ID.nl logo
Feiten en fabels over duurzame energie
Energie

Feiten en fabels over duurzame energie

De energiecrisis heeft de discussie over duurzame energie op scherp gezet. Je hoort en leest de meest uiteenlopende en zelfs tegenstrijdige theorieën. Door allerlei halve waarheden zie je soms door de bomen het bos niet meer. Wij checkten 10 uitspraken: wat is een feit, wat is een fabel – en soms is het resultaat genuanceerder...

We bekijken 10 uitspraken over duurzame energie en gaan na of die waar of niet waar zijn. Daarbij motiveren we waarom die stellingen feiten of fabels zijn.

Ook lezen: Welke invloed hebben zonnepanelen op het energielabel van je huis?

Feit: 'Windmolens zorgen voor geluidsoverlast'

Wie het tegendeel beweert, liegt. De bewegende onderdelen in de turbine zijn nu eenmaal niet geluidsstil. Ook de rotorbladen die door de wind snijden zijn duidelijk hoorbaar. Hoewel de recent geplaatste windmolens veel stiller zijn dan de eerste generaties, wil niemand dag en nacht worden geconfronteerd door het aanhoudende zoevende geluid. Vooral ’s nachts is dat hinderlijk, omdat dan het omgevingsgeluid wegvalt. Om geluidshinder te voorkomen, mag een windmolen niet te dicht bij huizen staan.

Er geldt sinds 2011 een aparte geluidsnorm voor windmolens. Hierbij gaat men af op het jaargemiddelde. Dat betekent dat er geen rekening wordt gehouden met piekmomenten. Deze maatstaf zorgt ervoor dat omwonenden maandenlang overlast kunnen ervaren terwijl de molen op jaarbasis gemiddeld toch onder de norm blijft. Een windmolen mag gemiddeld niet meer dan 47 decibel geluid maken. 's Nachts mag dat niet meer dan gemiddeld 41 decibel zijn. 

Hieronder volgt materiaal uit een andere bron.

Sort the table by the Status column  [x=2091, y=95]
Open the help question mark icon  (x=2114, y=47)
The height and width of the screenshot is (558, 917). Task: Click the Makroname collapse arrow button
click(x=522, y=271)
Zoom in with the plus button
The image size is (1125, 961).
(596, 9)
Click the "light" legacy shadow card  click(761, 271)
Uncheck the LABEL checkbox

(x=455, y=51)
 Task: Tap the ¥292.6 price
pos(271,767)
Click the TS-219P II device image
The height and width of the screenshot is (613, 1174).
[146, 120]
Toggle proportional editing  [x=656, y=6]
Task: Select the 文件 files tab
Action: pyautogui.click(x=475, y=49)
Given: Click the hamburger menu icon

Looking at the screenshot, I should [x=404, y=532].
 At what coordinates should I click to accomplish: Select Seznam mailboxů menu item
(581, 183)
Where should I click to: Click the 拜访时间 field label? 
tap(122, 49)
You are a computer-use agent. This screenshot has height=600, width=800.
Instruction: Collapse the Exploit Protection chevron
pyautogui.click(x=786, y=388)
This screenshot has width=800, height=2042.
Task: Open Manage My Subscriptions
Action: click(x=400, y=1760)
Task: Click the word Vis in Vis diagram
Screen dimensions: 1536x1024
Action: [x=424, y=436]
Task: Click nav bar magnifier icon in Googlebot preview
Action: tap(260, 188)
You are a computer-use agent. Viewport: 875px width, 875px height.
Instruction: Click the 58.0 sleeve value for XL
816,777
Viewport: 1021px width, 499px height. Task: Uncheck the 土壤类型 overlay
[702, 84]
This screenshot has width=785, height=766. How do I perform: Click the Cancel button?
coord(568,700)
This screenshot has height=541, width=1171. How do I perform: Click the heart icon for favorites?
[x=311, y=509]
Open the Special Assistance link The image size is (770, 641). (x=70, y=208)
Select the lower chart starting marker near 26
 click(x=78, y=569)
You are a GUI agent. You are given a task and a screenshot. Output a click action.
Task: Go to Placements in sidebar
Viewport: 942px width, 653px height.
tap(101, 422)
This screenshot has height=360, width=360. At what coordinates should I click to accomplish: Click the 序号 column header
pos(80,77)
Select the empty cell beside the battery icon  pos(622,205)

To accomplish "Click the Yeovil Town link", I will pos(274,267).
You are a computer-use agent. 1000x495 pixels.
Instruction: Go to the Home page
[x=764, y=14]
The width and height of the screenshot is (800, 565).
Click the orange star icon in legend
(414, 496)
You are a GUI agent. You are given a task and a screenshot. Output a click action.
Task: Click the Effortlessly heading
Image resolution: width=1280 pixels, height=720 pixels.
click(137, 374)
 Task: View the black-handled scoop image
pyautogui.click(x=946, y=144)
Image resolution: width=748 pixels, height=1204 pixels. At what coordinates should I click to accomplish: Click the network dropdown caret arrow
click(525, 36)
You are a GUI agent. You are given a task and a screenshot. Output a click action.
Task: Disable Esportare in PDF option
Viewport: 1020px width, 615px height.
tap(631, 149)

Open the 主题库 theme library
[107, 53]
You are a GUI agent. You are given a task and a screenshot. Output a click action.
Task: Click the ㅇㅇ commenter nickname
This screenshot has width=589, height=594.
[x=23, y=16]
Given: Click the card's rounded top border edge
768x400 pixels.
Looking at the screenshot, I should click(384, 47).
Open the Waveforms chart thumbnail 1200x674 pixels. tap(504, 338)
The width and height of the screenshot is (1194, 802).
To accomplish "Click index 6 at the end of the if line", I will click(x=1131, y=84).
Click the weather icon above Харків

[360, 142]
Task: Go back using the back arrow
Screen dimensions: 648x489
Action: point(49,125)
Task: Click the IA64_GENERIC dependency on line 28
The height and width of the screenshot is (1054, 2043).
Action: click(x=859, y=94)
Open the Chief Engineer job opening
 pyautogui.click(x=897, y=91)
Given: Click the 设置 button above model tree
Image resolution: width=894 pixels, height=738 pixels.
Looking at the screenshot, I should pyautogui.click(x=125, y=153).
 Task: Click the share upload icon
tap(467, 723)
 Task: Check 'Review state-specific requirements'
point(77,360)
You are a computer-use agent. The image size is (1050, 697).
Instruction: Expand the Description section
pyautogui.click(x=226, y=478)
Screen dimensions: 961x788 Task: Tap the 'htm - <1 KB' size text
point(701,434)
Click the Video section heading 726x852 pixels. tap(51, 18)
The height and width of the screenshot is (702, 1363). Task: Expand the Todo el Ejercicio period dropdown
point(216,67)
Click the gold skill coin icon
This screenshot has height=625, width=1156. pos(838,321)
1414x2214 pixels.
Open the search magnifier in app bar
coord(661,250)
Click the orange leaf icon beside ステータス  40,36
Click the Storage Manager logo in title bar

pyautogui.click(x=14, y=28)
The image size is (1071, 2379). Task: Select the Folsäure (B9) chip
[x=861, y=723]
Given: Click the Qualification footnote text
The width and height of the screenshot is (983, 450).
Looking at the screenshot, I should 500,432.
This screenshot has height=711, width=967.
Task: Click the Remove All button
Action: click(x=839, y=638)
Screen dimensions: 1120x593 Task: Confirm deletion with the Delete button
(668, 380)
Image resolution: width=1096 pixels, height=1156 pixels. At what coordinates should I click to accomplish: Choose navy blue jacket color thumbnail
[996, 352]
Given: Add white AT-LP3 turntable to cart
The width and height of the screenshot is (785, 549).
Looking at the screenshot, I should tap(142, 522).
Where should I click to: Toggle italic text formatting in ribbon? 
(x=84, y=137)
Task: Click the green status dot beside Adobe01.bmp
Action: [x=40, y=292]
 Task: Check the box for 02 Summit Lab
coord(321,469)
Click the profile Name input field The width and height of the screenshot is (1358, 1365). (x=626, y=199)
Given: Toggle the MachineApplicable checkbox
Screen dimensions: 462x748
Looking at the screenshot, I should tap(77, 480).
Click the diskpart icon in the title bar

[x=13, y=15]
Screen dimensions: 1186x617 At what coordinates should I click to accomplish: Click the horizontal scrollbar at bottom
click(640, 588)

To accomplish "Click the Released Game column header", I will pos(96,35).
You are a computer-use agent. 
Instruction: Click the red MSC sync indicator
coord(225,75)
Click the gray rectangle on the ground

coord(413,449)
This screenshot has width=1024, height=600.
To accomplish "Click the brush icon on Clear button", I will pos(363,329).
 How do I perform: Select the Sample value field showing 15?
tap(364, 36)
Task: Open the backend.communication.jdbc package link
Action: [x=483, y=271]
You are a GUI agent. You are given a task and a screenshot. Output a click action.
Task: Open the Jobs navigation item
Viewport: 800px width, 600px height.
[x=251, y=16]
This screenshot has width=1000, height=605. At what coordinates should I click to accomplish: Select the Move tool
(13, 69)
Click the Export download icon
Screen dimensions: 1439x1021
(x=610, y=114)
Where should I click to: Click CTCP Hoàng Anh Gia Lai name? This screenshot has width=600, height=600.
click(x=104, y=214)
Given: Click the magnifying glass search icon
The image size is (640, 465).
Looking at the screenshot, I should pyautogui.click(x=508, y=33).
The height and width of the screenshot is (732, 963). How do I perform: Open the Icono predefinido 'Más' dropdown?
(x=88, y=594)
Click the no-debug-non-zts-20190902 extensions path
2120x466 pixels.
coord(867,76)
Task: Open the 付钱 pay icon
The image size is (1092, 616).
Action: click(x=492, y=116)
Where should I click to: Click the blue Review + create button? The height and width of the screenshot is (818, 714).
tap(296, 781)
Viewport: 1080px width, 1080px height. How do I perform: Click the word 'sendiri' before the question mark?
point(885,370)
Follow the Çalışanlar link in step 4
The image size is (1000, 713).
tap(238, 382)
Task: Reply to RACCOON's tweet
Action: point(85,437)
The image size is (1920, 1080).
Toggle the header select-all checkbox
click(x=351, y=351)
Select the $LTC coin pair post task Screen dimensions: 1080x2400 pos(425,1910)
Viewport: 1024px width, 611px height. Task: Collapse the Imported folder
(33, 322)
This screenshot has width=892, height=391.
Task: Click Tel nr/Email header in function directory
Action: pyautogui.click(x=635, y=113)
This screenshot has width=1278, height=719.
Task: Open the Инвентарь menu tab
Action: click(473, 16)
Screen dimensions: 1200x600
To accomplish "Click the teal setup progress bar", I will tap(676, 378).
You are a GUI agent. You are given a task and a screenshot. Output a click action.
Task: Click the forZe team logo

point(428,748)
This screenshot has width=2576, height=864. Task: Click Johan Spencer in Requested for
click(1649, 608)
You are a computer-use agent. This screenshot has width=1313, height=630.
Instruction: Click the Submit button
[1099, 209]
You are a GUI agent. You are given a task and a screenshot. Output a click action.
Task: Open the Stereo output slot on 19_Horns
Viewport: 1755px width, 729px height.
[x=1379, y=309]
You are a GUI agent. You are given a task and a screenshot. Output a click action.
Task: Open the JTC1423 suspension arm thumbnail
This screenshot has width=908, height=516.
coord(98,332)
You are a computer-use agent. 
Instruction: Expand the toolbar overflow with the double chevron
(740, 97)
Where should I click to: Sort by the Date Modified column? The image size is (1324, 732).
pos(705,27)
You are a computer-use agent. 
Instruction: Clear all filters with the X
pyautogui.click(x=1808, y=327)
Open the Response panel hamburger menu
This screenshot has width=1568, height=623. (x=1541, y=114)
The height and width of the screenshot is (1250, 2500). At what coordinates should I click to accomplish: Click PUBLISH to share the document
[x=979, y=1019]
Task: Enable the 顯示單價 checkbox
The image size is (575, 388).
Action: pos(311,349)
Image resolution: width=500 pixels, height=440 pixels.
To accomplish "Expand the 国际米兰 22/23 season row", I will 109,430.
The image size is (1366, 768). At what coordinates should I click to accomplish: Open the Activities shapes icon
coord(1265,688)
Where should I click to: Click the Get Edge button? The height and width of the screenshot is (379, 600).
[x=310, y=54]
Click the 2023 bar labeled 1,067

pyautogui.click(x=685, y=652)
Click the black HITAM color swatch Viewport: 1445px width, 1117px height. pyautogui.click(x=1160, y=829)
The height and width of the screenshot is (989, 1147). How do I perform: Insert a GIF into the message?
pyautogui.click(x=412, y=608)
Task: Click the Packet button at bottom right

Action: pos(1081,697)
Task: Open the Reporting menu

Fabel: 'Windmolens staan vaak stil'

Onder windkracht 2 draaien windmolens vrijwel niet. Maar omdat het in Nederland vaak waait, staan windmolens hier zelden stil. Af en toe worden ze om veiligheidsredenen stilgezet omdat het te hard waait (dan laat de snelheidsbegrenzer in de turbine de molen stoppen), maar 95 procent van de tijd draaien ze gewoon. De molens in zee draaien zelfs nog meer.  

©emieldelange

Fabel: 'Windmolens zijn gevaarlijk voor vogels'

Ondanks tegenstrijdige berichten sterft 99 procent van de vogelslachtoffers door contact met gebouwen, hoogspanningslijnen, masten en katten, en minder dan 1 procent van de vogeldoden komt op rekening van de windmolens. Een onderzoek in Canada toont aan dat van de 270 miljoen vogels die jaarlijks in dat land sterven door zaken waarvoor de mens verantwoordelijk is, slechts 0,007 procent op rekening van de windmolens komt. Windmolens komen pas op de dertiende plaats van de doodsoorzaken van vogels, met 20.000 slachtoffers. Wel wordt verwacht dat het aandeel door de toename van windenergie de komende 10 jaar zal vertienvoudigen.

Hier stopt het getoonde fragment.